In deze uitspraak van de Rechtbank Den Haag op 19 april 2024, wordt het beroep van eiser, een Afghan, tegen de afwijzing van zijn verzoek om overbrenging naar Nederland beoordeeld. Eiser heeft op 29 maart 2023 een verzoek ingediend bij de minister van Defensie, waarin hij zich beroept op de Tolkenregeling, omdat hij tussen 2006 en 2010 als bewaker bij de Afghan Security Guard heeft gewerkt. De minister heeft dit verzoek afgewezen, stellende dat eiser niet aan de voorwaarden voor de Tolkenregeling voldoet.
Eiser heeft hiertegen rechtstreeks beroep ingesteld, maar de rechtbank oordeelt dat de e-mail van de minister van 16 mei 2023, waarin het verzoek werd afgewezen, een primair besluit is waartegen eerst bezwaar had moeten worden gemaakt. De rechtbank heeft het beroep op 28 februari 2024 behandeld, maar het onderzoek geschorst in afwachting van een uitspraak van de Afdeling bestuursrechtspraak van de Raad van State over de vraag of de e-mail als besluit moet worden aangemerkt. De Afdeling heeft op 10 april 2024 geoordeeld dat de afwijzing van het verzoek een besluit is in de zin van de Algemene wet bestuursrecht (Awb).

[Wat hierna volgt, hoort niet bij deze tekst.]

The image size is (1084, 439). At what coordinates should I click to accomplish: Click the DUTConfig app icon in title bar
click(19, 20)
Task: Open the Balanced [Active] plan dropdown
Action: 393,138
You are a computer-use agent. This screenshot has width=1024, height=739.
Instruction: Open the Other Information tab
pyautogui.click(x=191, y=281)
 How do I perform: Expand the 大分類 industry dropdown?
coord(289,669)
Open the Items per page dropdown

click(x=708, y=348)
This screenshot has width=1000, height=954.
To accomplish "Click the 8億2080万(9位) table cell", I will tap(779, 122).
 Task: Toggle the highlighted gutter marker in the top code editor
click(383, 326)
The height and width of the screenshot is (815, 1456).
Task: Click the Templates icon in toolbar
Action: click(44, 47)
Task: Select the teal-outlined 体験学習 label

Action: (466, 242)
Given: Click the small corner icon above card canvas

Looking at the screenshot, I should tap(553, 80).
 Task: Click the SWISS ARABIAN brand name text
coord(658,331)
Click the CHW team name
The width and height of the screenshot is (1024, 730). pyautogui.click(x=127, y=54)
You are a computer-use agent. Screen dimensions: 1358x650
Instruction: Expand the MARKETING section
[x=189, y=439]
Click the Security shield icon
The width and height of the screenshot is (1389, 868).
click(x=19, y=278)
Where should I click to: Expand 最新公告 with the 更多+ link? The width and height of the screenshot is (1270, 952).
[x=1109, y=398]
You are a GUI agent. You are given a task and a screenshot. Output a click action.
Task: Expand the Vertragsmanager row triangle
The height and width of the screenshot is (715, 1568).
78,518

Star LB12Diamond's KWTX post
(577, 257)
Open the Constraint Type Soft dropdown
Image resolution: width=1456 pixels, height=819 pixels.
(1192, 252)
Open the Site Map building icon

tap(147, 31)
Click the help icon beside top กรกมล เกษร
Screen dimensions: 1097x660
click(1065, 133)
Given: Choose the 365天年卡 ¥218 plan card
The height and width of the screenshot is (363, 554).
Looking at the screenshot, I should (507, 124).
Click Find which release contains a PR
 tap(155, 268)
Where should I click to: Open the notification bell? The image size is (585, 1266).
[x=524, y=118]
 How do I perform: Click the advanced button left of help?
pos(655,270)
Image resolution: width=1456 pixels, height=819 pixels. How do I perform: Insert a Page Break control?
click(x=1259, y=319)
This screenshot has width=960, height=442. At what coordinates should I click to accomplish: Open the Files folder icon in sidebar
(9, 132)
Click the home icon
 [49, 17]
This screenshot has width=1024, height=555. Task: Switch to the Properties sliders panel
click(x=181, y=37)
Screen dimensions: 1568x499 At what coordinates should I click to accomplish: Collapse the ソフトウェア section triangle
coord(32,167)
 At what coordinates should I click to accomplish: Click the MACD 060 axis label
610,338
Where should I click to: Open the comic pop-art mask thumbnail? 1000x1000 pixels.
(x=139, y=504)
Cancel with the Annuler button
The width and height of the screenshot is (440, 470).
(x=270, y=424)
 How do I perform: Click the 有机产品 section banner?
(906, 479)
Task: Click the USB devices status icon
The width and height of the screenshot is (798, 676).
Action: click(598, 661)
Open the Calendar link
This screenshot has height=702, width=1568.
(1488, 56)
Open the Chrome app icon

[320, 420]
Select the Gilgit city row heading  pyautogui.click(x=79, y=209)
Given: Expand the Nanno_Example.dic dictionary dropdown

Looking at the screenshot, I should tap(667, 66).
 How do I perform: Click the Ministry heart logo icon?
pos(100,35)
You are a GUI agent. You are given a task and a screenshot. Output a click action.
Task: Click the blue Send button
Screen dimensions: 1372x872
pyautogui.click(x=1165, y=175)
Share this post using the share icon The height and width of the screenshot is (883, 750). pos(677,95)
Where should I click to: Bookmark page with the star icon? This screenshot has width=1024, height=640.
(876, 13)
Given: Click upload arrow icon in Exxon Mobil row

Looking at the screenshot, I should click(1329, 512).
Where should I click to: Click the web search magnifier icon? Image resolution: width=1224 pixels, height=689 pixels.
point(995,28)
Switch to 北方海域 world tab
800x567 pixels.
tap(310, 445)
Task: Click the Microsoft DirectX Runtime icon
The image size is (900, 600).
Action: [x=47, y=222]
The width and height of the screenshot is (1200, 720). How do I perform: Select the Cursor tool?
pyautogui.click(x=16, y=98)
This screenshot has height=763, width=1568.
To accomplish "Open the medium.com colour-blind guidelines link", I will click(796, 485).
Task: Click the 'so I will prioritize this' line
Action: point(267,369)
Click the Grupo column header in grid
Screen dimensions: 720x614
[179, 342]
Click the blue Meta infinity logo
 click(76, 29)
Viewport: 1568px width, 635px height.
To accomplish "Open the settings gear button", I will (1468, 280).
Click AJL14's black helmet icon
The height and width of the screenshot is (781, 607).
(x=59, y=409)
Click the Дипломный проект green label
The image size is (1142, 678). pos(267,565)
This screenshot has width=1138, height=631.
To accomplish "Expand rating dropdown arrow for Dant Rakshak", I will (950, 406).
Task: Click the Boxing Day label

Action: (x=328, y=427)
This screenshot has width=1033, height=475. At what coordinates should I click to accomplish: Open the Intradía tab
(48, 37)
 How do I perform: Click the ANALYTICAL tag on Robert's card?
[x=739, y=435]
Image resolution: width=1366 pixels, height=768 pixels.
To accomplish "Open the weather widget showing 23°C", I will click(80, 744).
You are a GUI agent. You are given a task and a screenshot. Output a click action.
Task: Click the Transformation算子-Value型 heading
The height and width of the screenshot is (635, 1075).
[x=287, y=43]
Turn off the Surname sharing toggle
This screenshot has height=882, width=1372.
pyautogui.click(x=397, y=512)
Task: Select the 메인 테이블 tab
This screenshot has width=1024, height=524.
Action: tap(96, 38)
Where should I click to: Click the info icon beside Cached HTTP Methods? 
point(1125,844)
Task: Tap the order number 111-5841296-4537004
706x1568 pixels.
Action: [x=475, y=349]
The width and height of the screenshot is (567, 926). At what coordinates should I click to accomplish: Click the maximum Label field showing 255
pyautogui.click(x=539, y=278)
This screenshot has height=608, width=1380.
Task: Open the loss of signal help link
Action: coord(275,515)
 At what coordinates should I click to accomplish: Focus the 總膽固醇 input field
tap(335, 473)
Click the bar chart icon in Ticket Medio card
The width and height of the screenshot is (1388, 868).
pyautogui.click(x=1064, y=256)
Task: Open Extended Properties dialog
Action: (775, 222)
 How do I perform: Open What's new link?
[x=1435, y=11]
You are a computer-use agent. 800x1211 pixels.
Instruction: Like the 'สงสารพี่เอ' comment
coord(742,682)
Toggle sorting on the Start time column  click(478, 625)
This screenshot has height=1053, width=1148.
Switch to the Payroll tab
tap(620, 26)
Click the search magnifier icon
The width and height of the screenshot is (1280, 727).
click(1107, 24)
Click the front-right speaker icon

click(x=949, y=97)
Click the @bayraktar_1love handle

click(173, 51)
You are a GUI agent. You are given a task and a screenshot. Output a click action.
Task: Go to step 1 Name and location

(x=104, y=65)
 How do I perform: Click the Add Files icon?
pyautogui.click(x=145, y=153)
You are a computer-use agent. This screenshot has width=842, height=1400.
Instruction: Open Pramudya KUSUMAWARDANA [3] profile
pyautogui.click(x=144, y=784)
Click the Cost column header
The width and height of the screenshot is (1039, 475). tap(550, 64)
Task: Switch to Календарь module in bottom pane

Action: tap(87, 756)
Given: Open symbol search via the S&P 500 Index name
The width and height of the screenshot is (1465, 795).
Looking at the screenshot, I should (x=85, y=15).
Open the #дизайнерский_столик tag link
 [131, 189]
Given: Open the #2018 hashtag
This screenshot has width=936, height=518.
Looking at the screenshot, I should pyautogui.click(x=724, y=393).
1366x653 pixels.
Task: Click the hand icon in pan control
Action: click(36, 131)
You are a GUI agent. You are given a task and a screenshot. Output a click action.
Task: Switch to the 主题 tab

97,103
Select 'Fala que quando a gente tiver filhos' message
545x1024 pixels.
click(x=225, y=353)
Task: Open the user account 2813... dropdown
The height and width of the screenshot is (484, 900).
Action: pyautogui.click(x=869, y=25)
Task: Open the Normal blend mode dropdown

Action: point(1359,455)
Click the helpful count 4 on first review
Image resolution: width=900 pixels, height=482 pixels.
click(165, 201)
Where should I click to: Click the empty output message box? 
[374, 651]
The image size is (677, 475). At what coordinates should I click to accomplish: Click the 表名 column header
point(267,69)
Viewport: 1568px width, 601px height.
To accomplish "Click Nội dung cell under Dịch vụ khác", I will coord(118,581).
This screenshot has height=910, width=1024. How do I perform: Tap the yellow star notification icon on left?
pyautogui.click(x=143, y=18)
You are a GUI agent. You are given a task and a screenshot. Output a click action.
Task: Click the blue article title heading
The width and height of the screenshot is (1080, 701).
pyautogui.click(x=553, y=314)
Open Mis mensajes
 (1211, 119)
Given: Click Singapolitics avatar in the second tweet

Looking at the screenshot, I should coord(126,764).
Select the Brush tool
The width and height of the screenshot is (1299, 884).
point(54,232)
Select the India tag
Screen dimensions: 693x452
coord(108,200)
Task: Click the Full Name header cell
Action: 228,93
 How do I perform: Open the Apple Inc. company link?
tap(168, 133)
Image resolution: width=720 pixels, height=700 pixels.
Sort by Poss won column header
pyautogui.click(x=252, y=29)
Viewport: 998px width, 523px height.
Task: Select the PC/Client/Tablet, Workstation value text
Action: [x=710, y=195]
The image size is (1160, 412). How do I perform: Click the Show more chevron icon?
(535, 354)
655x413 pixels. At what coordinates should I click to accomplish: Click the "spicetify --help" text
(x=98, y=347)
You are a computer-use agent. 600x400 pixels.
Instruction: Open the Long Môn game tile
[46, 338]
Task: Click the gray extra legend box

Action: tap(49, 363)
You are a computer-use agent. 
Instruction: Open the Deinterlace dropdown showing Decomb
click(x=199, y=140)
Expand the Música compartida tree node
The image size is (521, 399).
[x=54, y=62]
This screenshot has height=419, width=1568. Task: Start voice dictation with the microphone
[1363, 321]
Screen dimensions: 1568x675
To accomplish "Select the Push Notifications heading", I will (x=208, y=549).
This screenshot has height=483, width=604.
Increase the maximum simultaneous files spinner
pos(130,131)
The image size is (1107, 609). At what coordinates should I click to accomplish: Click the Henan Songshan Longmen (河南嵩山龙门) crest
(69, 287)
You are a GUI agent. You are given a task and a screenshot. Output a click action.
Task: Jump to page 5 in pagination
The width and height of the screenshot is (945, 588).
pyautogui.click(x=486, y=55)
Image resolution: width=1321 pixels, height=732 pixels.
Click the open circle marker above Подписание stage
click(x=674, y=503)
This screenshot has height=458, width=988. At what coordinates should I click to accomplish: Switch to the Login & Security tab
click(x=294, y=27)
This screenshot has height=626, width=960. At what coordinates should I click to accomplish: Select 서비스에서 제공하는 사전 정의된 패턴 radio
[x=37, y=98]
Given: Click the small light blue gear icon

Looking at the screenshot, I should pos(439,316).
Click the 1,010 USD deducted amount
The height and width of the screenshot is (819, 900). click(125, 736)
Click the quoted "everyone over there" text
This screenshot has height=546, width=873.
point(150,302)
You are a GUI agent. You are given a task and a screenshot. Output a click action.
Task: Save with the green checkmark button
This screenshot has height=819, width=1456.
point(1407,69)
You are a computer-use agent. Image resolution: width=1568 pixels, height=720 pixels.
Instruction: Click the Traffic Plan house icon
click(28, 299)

De rechtbank concludeert dat het beroep van eiser niet-ontvankelijk is, omdat hij eerst bezwaar had moeten maken tegen de afwijzing van zijn verzoek. De rechtbank besluit het beroepschrift door te zenden naar de minister om als bezwaarschrift te worden behandeld. Er is geen aanleiding voor een proceskostenveroordeling. De uitspraak is openbaar gedaan en een afschrift is verzonden aan de betrokken partijen.